Sta uscendo finalmente nelle sale No Time to Die, il più recente film
della serie dedicata al celeberrimo agente segreto britannico inventato da Ian
Fleming. La pandemia ne ha ritardato l’uscita, per cui è comprensibile che
alcuni degli oggetti usati o indossati da James Bond ormai non siano più
l’ultimissimo modello.

Ma può sembrare davvero strano che lo 007 famoso per le sue ipertecnologie
sfoderi, in No Time to Die, dei telefonini Nokia. Specificamente il
3310, il
7.2
(perlomeno nel trailer originale) e l’8.3 5G, che sono usciti rispettivamente vent’anni fa (a meno che
si tratti della riedizione del 2017), a fine 2019 e a ottobre 2020. Oltretutto
Nokia oggi è un produttore quasi di nicchia (0,7% del mercato). Come mai
questa scelta così particolare?

Ovviamente c’è di mezzo un contratto di sponsorizzazione, e in proposito c’è
un dettaglio curioso da sapere: Apple non consente che i propri smartphone
vengano usati dai cattivi nei film e nei telefilm (come segnalato dal regista
Rian Johnson in
questo video a
3:00). Per cui la prossima volta che guardate un giallo, per esempio, sapete
con certezza che se un personaggio ha in mano uno smartphone di Apple non può
essere un cattivo sotto mentite spoglie.

Detto questo, e tenendo presente che i film di 007 sono delle opere di fantasia
che non hanno quasi nessun legame con la realtà dello spionaggio, vale la pena
di chiedersi se ha senso per un personaggio come James Bond avere uno smartphone
o un telefonino “vecchio stile” come un Nokia 3310.

Lo ha fatto
Wired.com, e la risposta è che nessuno smartphone sarebbe una buona scelta, mentre un
telefonino semplice sarebbe già più accettabile. Ma la vera sicurezza sarebbe
non avere addosso nessun dispositivo elettronico.
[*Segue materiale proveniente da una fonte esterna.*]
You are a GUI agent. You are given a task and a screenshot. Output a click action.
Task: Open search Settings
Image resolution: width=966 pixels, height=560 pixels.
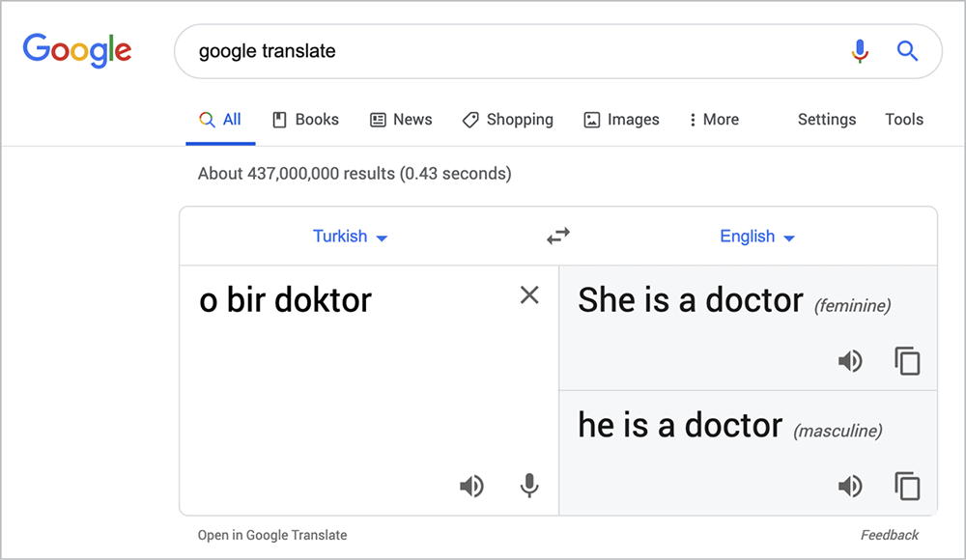[826, 119]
Anche gli smartphone più recenti, infatti, hanno vulnerabilità come
Pegasus
che possono copiare messaggi, registrare chiamate e accedere alla telecamera,
e per natura sono difficili da blindare completamente: sarebbe necessario
evitare il WiFi, collegarsi fisicamente con un cavo Ethernet, installare un
password manager e un adblocker, bloccare tutti i cookie,
disabilitare Javascript, il tracciamento e il fingerprinting, non usare
la mail, eccetera,
secondo Edward Snowden. Conviene decisamente un telefonino “normale”, che già in partenza non ha
nulla di tutto questo.

Secondo gli esperti consultati da Wired, se si è a rischio di sorveglianza
elettronica da parte di malintenzionati molto esperti la soluzione migliore
(dopo il non avere dispositivi) è uno smartphone Android appositamente
modificato, sul quale è installato un sistema operativo ad alta sicurezza come
GrapheneOS (che non manda dati a Google,
tanto per cominciare) e nel quale sono stati fisicamente rimossi il microfono
interno (si usa una cuffia, da collegare solo quando serve) e i sensori.
Questo genere di servizio viene fornito, a caro prezzo, da aziende come
NitroKey,
Purism e
Blackphone.

Ovviamente significa che bisogna fidarsi di queste aziende e sperare che fra i
loro dipendenti non ci sia un agente della SPECTRE.